サイトを育てるには「現状を数字で知る」ことが欠かせません。その標準ツールがGoogle Analytics 4(GA4)です。無料で、どのページが読まれ、訪問者がどこから来て、どう回遊しているかがすべてわかります。
この記事では、GA4の導入手順と、初心者がまず見るべき画面、やっておくべき初期設定を解説します。専門用語が多い分野なので、「最初に必要な部分だけ」に絞ってご案内します。
Search Consoleとの違い

よく混同されますが、Search Consoleが「検索結果上でどう見られたか(来る前)」を扱うのに対し、GA4は「サイトに来た人が何をしたか(来た後)」を扱います。役割が違うため、両方の導入が基本です。Search Consoleが未導入なら、先にそちらから始めるのがおすすめです。
導入手順(所要30分)

ステップ1:GA4アカウントとプロパティの作成
- analytics.google.com にGoogleアカウントでログイン
- アカウント名(自分の名前や屋号)を入力
- プロパティ名(サイト名)、タイムゾーン(日本)、通貨(円)を設定
- 業種・規模を選び、ビジネス目標は「ベースレポートの取得」でOK
- プラットフォームで「ウェブ」を選び、サイトURLを入力
ステップ2:測定IDを確認
作成が完了すると「G-」で始まる測定IDが発行されます。この文字列をWordPress側に設置すれば計測が始まります。
ステップ3:WordPressに設置
設置方法は主に3つあります。
- Google公式プラグイン「Site Kit」:Googleアカウントと連携するだけで、Search Console・GA4をまとめて接続でき、管理画面内で主要データも見られます。迷ったらこれが確実です
- SEOプラグインや テーマの入力欄:測定IDを貼り付けるだけの欄があれば、それを使うのが最小構成です
- 手動でコード設置:テーマ編集が必要になるため、初心者にはおすすめしません
ステップ4:動作確認
GA4の「レポート」→「リアルタイム」を開き、自分のスマホなどでサイトにアクセスしてみてください。数十秒以内にアクセスが表示されれば設置成功です。
最初にやっておくべき設定3つ
- データ保持期間を14ヶ月に変更:初期値は2ヶ月です。「管理」→「データの収集と修正」→「データの保持」で変更(探索レポートで過去比較をするときに効きます)

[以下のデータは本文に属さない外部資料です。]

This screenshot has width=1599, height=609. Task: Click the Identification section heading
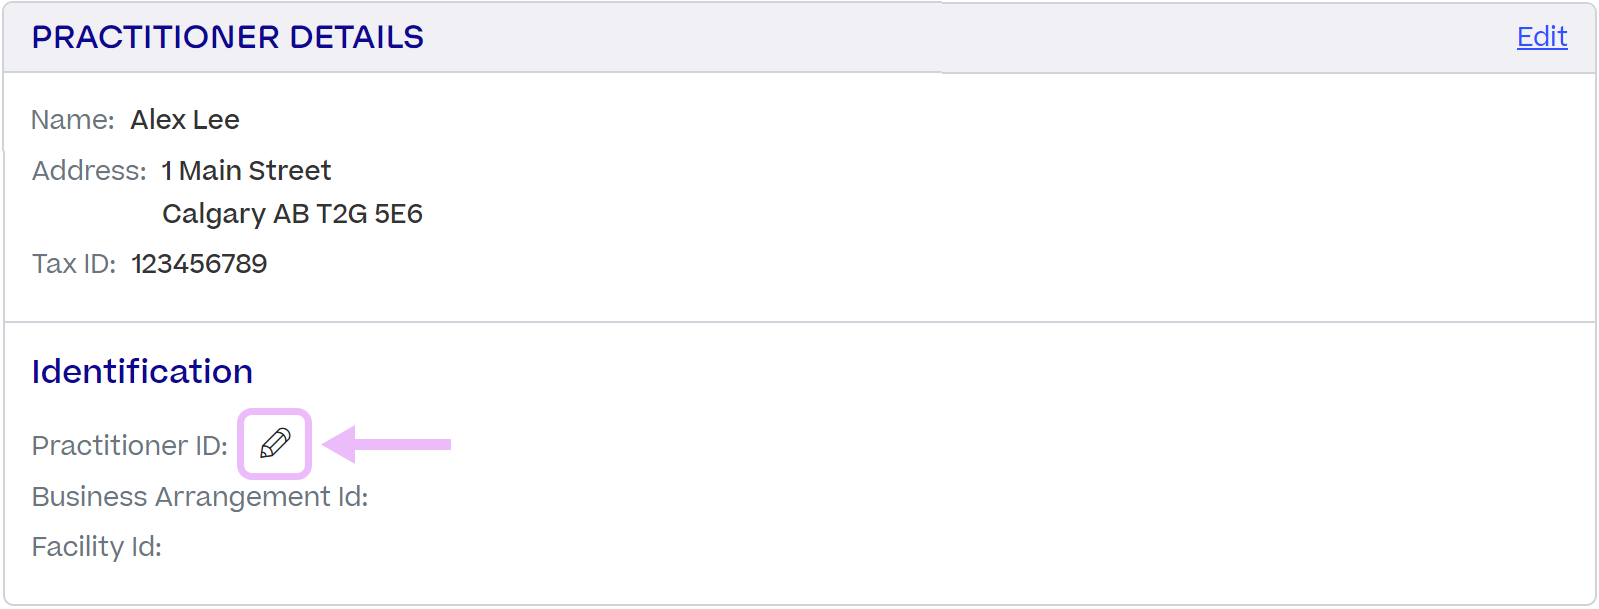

- 自分のアクセスを除外:「データストリーム」→「タグ設定」→「内部トラフィックの定義」で自宅のIPアドレスを除外設定に。自分の閲覧でデータが濁るのを防ぎます
- Search Consoleとの連携:「管理」→「Search Consoleのリンク」で接続すると、GA4上で検索クエリも確認できるようになります
初心者がまず見るべき3つの画面
- リアルタイム:今この瞬間の訪問者数。記事公開直後やSNSでの反応確認に
- レポート→エンゲージメント→ページとスクリーン:どのページが何回見られたか。人気記事の把握とリライト優先度の判断に
- レポート→集客→トラフィック獲得:訪問者の入口(検索・SNS・直接など)。サイトの集客構造がわかります
最初の数ヶ月は、この3画面を週1回眺めるだけで十分です。数字の変化に慣れてきたら、探索レポートなどの高度な機能に進みましょう。
よくある質問
Q. GA4は無料ですか?
A. 無料です。個人サイトの規模で費用が発生することはまずありません。
Q. プライバシーポリシーへの記載は必要ですか?
A. 必要です。Cookieを使ったアクセス解析を行うこと、データが匿名で収集されることを明記しましょう。当サイトのプライバシーポリシーのような記載が一般的です。

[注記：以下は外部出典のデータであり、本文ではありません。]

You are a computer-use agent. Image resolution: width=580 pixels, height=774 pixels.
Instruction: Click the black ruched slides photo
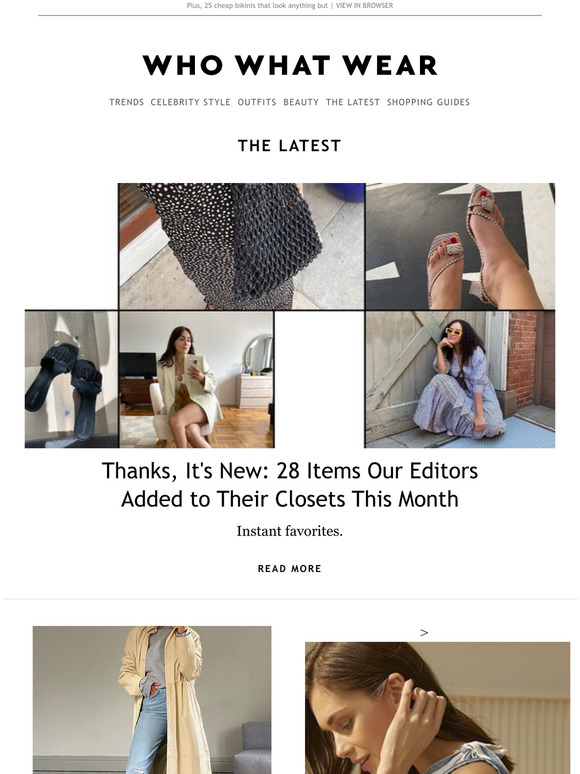pos(72,379)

Q. アクセスが少なすぎて見る意味がない気がします。
A. 開設初期はそれが普通です。それでも導入しておくべき理由は、データが「導入した日からしか」貯まらないから。半年後に過去を振り返れる価値は、いま入れた人だけが手にできます。
まとめ
GA4の導入は「アカウント作成→測定ID→設置→確認」の4ステップ、30分の作業です。導入後は保持期間の延長と自分の除外だけ済ませ、あとは週1回、3つの画面を見る習慣から始めましょう。数字はサイト改善の羅針盤になります。